#### [What is needed]
Below are the records; tally the lines in them that include the word "each" and reply with the number alone.

#### [Screenshot grounding data]
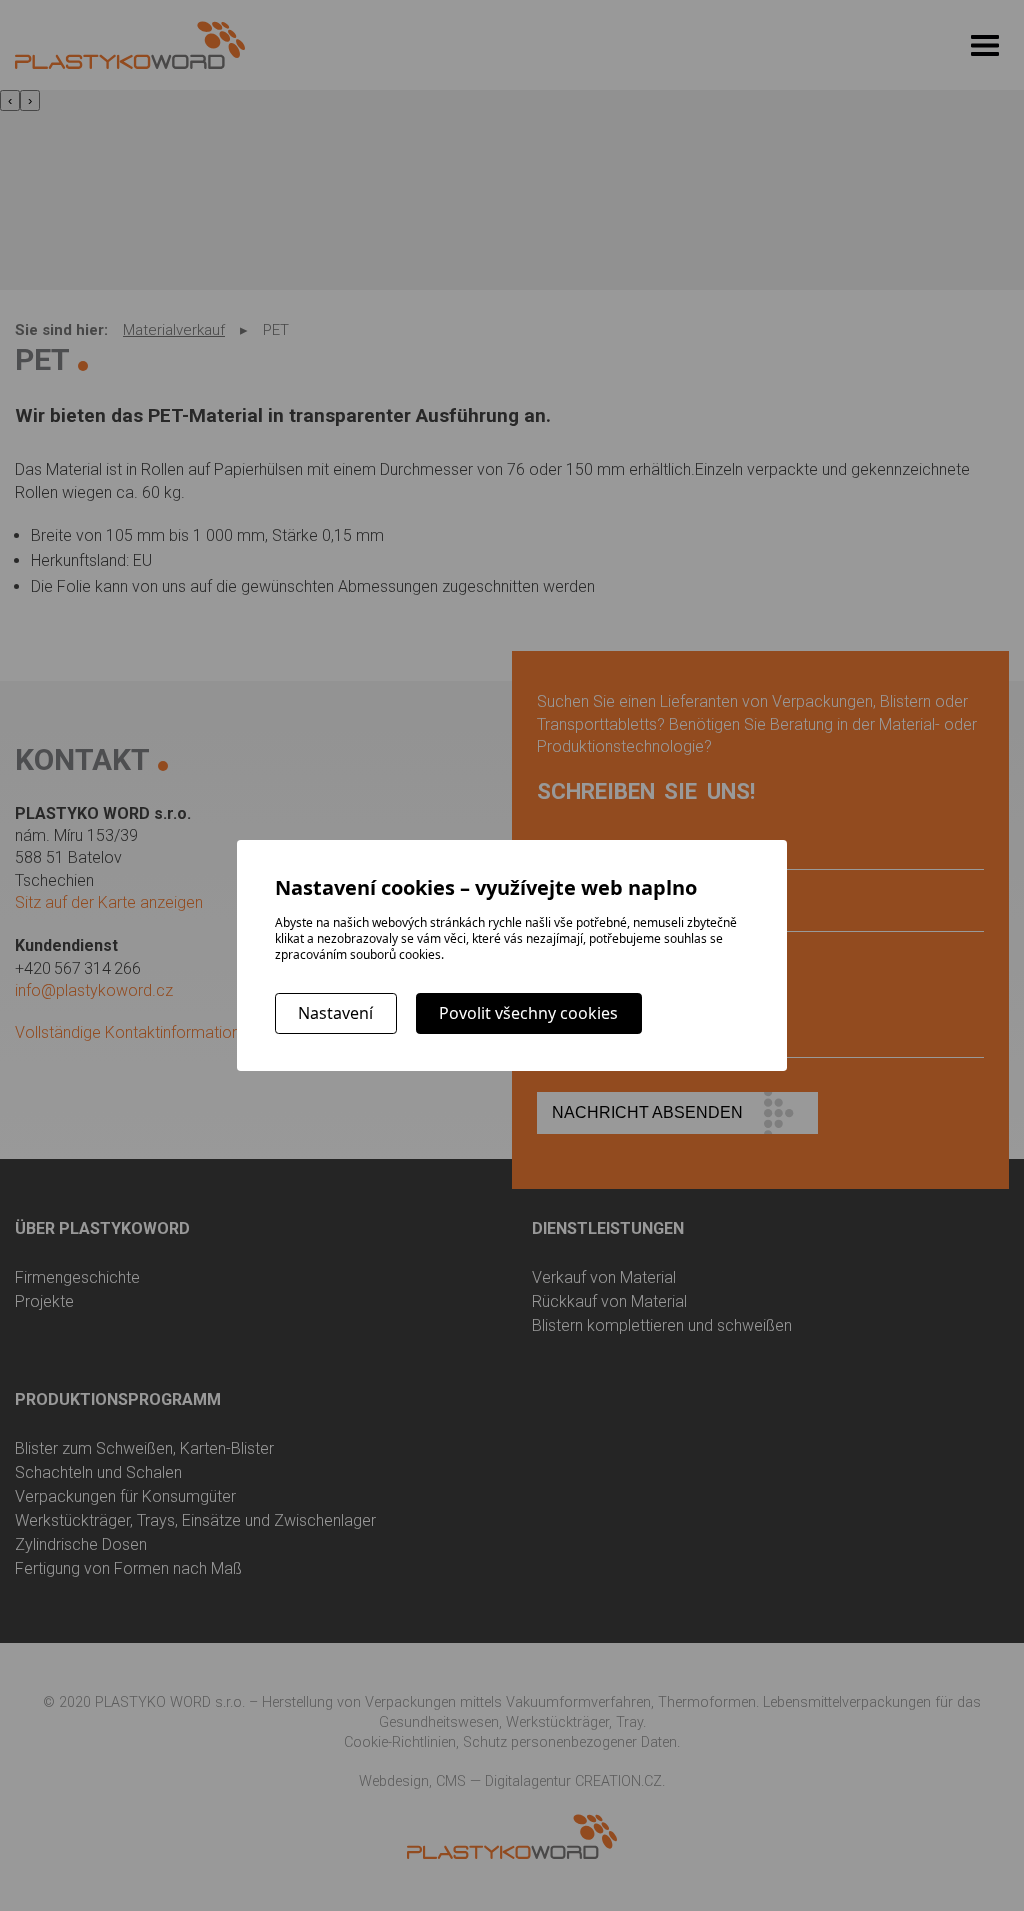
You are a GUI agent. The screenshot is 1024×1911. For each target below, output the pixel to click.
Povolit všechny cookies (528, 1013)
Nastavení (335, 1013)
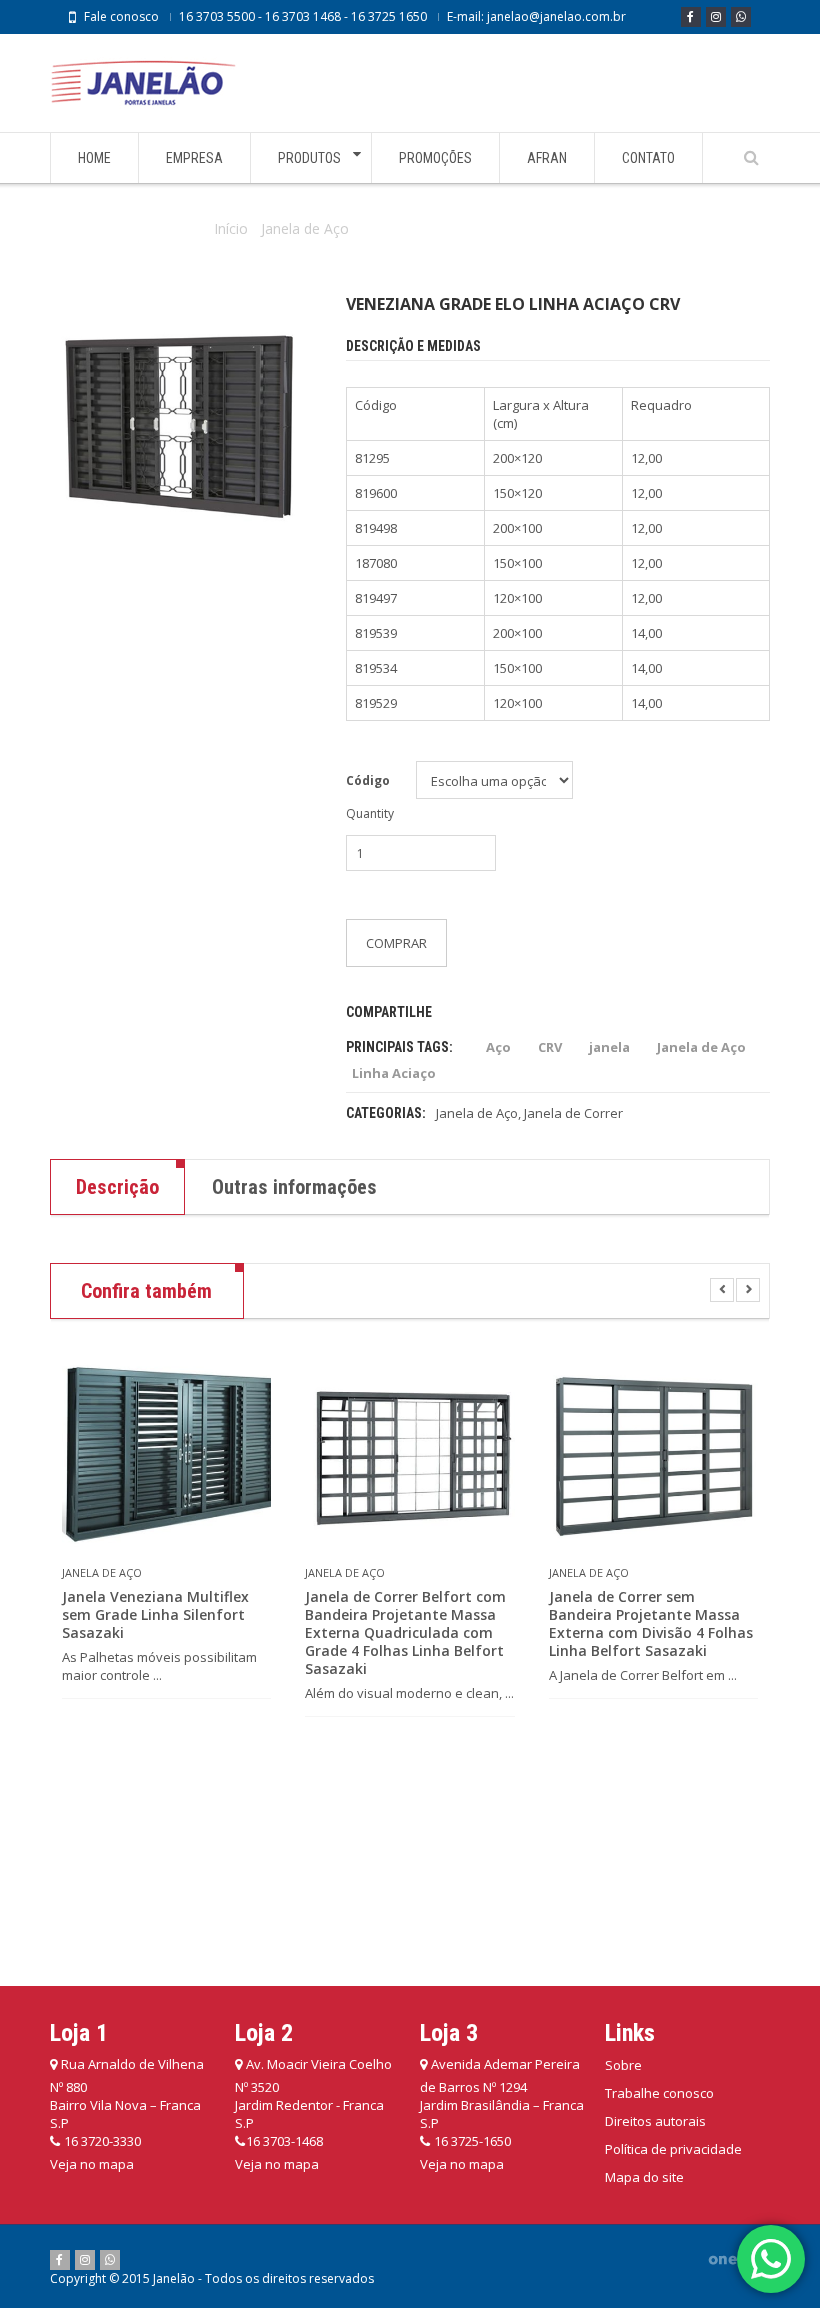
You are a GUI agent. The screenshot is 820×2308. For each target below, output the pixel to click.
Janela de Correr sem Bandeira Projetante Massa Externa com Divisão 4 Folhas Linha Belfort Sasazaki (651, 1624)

#### [Task response]
2